Top Doctor Susanna Magee Provides Circle-of-Life Care
The family doctor is present from beginning to end.
Photograph by Rupert Whiteley
How did you end up in Rhode Island?
I came here in 1998 for Brown University’s family medicine residency because it was well known nationally for family medicine/obstetrics training. The rest is history, so to speak. I’ve never left the Brown department of family medicine. They have a fellowship, which I completed and now run, and it’s been around since 1991.
Tell us more about the fellowship.
It trains family physicians to take care of high-risk pregnant women. Once they’ve finished their fellowship, they can do C-sections and take care of hypertension and diabetes in communities where there might not be an OB/GYN. This training is kind of visionary, and it’s happening right here in our state.
Did you go into family medicine with an eye toward birth services?
Yes. I love birth so much but I didn’t want to give up the babies. I wanted to care for whole families. Training in family medicine made that possible. It’s really the only specialty where you do all of that.
I’m picturing a doctor at the door with a leather medical bag.
Exactly. Even when I say I’m a family doctor who delivers babies, I picture [poet and pediatrician] William Carlos Williams, with his spectacles and bag, getting paid in twelve brown eggs. But there’s something really lovely about that.
So, in many cases, you care for a pregnant mom during prenatal visits, deliver her baby and provide care for both mom and baby postpartum?

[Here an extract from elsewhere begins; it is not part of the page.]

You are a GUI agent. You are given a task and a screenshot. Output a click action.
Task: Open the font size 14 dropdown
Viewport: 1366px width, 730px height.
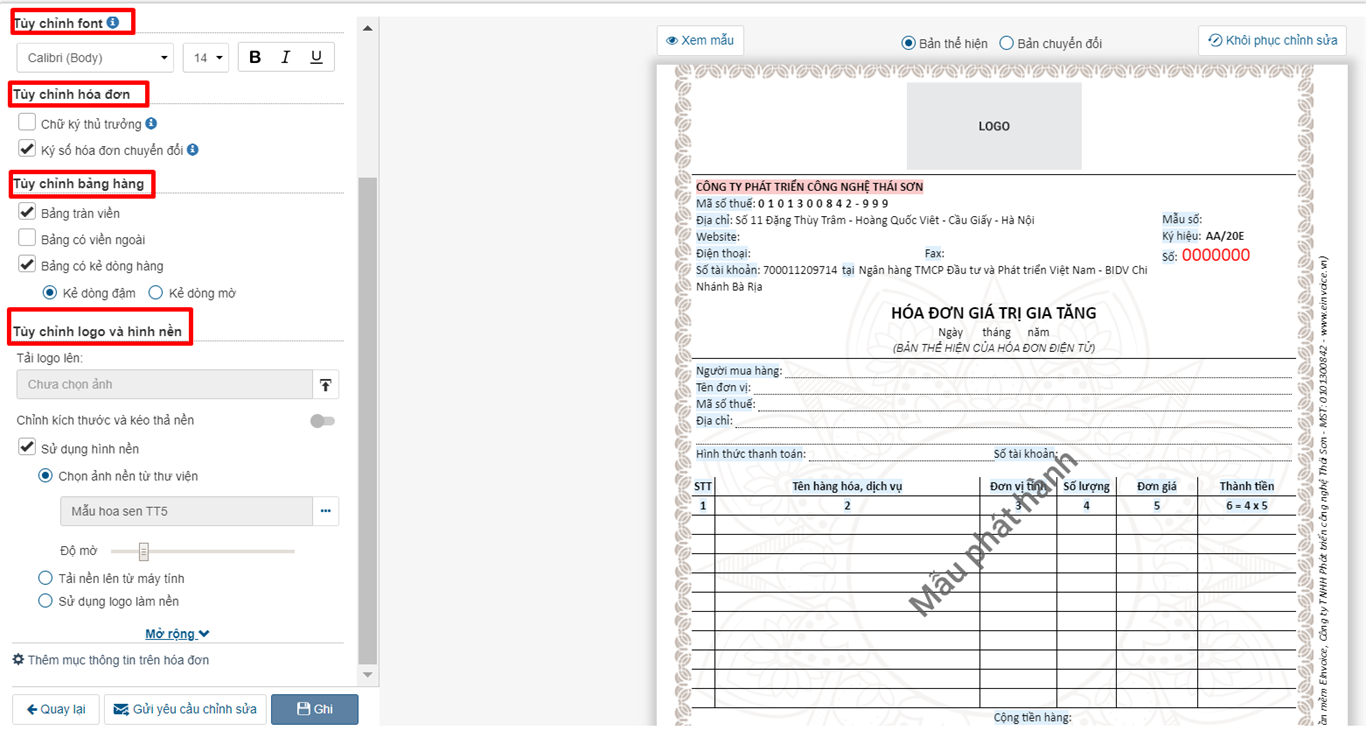point(206,58)
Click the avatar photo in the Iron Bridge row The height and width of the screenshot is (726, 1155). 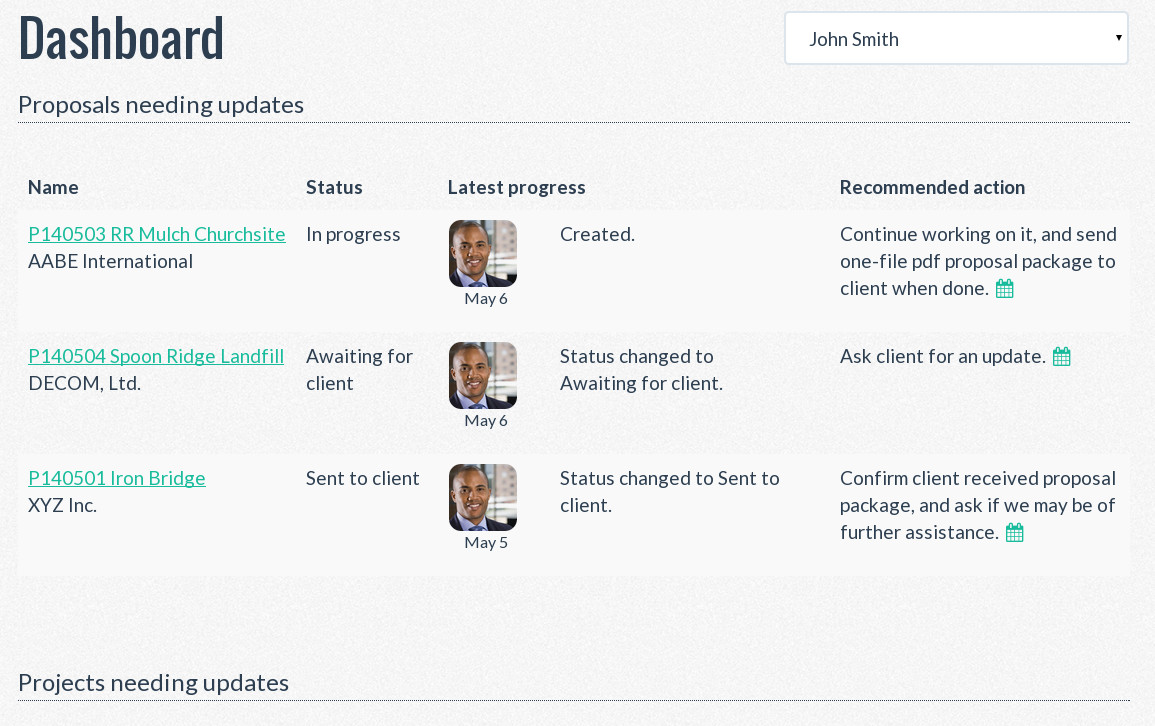[483, 498]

Yes, and it’s super easy for me to recognize postpartum complications, because I’m seeing the babies and their moms four times before they’re six weeks postpartum. It’s the development of those family relationships that makes the difference. It’s an incredible honor to be a part of people’s families.
I joke that someday I’ll be a grand- doctor. I want to stay in it for that; that’s going to be a huge moment for me.
Do many other family physicians practice this model of maternity care?
Nationally, about 10 to 12 percent of family physicians provide birth services and that’s declined over the years. In the ’70s, when the specialty was first created, it was almost half. It’s following national trends about birth in all specialties — that careers for birth attendants seem to be shorter and shorter over time.
You also co-wrote the first paper that supported the safety of gentle cesarean births in the United States. Could you tell us more?
I didn’t invent that technique, but our program [at Memorial Hospital] was the first to popularize it in Rhode Island. It’s been done for decades overseas. Some of the most important health care changes happen because patients bring them forward, and this is an example of that. My colleague, John Morton, and I started looking at the data and the concerns about complications, which were unwarranted.
How is it different from a traditional C-section?
For a gentle C-section, a baby is born and, assuming the baby is vigorous, he or she goes skin-to-skin immediately. Assuming the baby remains with normal color, tone and breathing, he or she doesn’t leave mom’s chest at any time. They stay the rest of the operation with the pediatric provider right there to ensure the baby remains normal. Going skin to skin after birth is a physiological norm.
Gentle cesareans are standard practice at Memorial Hospital’s birthing center, however Care New England is moving to close the center. What will happen to the program?
To me, now, having developed this model, I’ll bring it with me wherever I go. And when people see the data, there’s less fear about problematic outcomes. The patients love it, and the people win every time.
What’s next for you?
I’ll be moving, with the fellowship program, to Landmark Medical Center [in Woonsocket] in August.
I really love working in under-served communities. It’s a patient population I want to continue to care for, and Landmark has the facilities and the desire to help me continue this training for interested and qualified family physicians. For the future, my goal is for this model to be available in every hospital in the state. There have been some organizations who have been incredibly helpful in publicizing this model, as well as my colleagues in nursing, midwifery, OB/GYN, pediatrics and anesthesia. And it’s all been word-of-mouth. The thing about Rhode Island is that it’s diverse, but it’s small enough where if you’re super motivated and you have an idea, you can be an agent of change.